Sec. 2   RCW 41.05.075 and 2002 c 142 s 4 are each amended to read as follows:
     (1) The administrator shall provide benefit plans designed by the board through a contract or contracts with insuring entities, through self-funding, self-insurance, or other methods of providing insurance coverage authorized by RCW 41.05.140.
     (2) The administrator shall establish a contract bidding process that:
     (a) Encourages competition among insuring entities;
     (b) Maintains an equitable relationship between premiums charged for similar benefits and between risk pools including premiums charged for retired state and school district employees under the separate risk pools established by RCW 41.05.022 and 41.05.080 such that insuring entities may not avoid risk when establishing the premium rates for retirees eligible for medicare;
     (c) Is timely to the state budgetary process; and
     (d) Sets conditions for awarding contracts to any insuring entity.
     (3) The administrator shall establish a requirement for review of utilization and financial data from participating insuring entities on a quarterly basis.
     (4) The administrator shall centralize the enrollment files for all employee and retired or disabled school employee health plans offered under chapter 41.05 RCW and develop enrollment demographics on a plan-specific basis.
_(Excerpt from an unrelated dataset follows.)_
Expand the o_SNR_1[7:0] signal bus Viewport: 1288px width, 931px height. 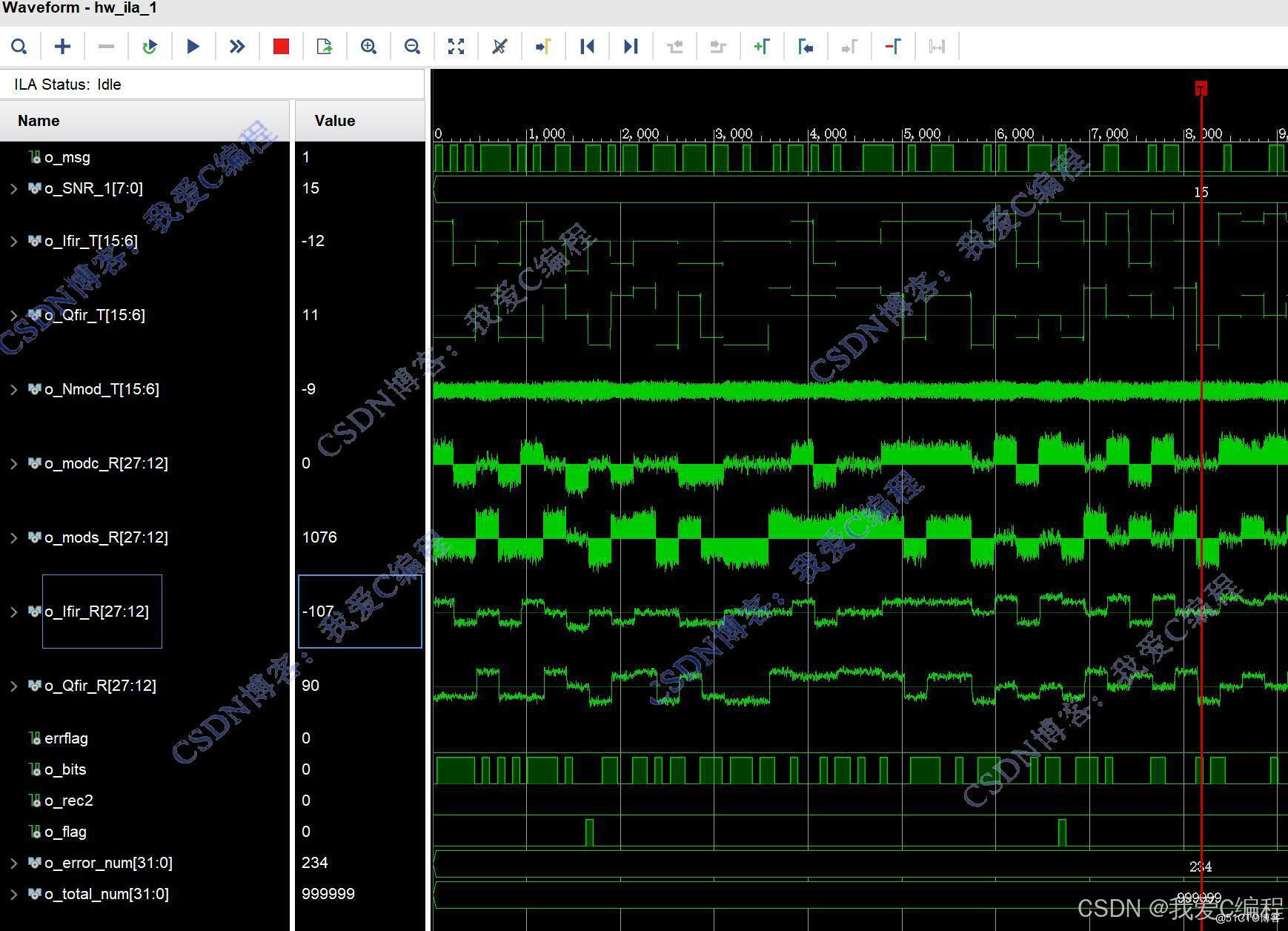point(13,188)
     (5) All claims data shall be the property of the state. The administrator may require of any insuring entity that submits a bid to contract for coverage all information deemed necessary including:
     (a) S
ubscriber or member demographic and claims data necessary for risk assessment and adjustment calculations in order to fulfill the administrator's duties as set forth in this chapter; and
     (b) Subscriber or member demographic and claims data necessary to implement performance measures or financial incentives related to performance under subsection (7) of this section
.
     (6) All contracts with insuring entities for the provision of health care benefits shall provide that the beneficiaries of such benefit plans may use on an equal participation basis the services of practitioners licensed pursuant to chapters 18.22, 18.25, 18.32, 18.53, 18.57, 18.71, 18.74, 18.83, and 18.79 RCW, as it applies to registered nurses and advanced registered nurse practitioners. However, nothing in this subsection may preclude the administrator from establishing appropriate utilization controls approved pursuant to RCW 41.05.065(2) (a), (b), and (d).
     (7) The administrator shall, in collaboration with other state agencies that administer state purchased health care programs, private health care purchasers, health care providers, and carriers, use evidence-based medicine principles to develop common performance measures and implement financial incentives in contracts with insuring entities and providers that:
     (a) Reward improvements in health outcomes for individuals with chronic diseases, increased utilization of preventive health services, particularly for children, and reductions in medical errors; and
     (b) Increase the adoption and use of information technology that contributes to improved health outcomes, better coordination of care, and decreased medical errors.

NEW SECTION.  Sec. 3   A new section is added to chapter 74.09 RCW to read as follows:
     The secretary shall, in collaboration with other state agencies that administer state purchased health care programs, private health care purchasers, health care providers, and carriers, use evidence-based medicine principles to develop common performance measures and implement financial incentives in contracts with insuring entities and providers that:
     (1) Reward improvements in health outcomes for individuals with chronic diseases, increased utilization of preventive health services, particularly for children, and reductions in medical errors; and
     (2) Increase the adoption and use of information technology that contributes to improved health outcomes, better coordination of care, and decreased medical errors.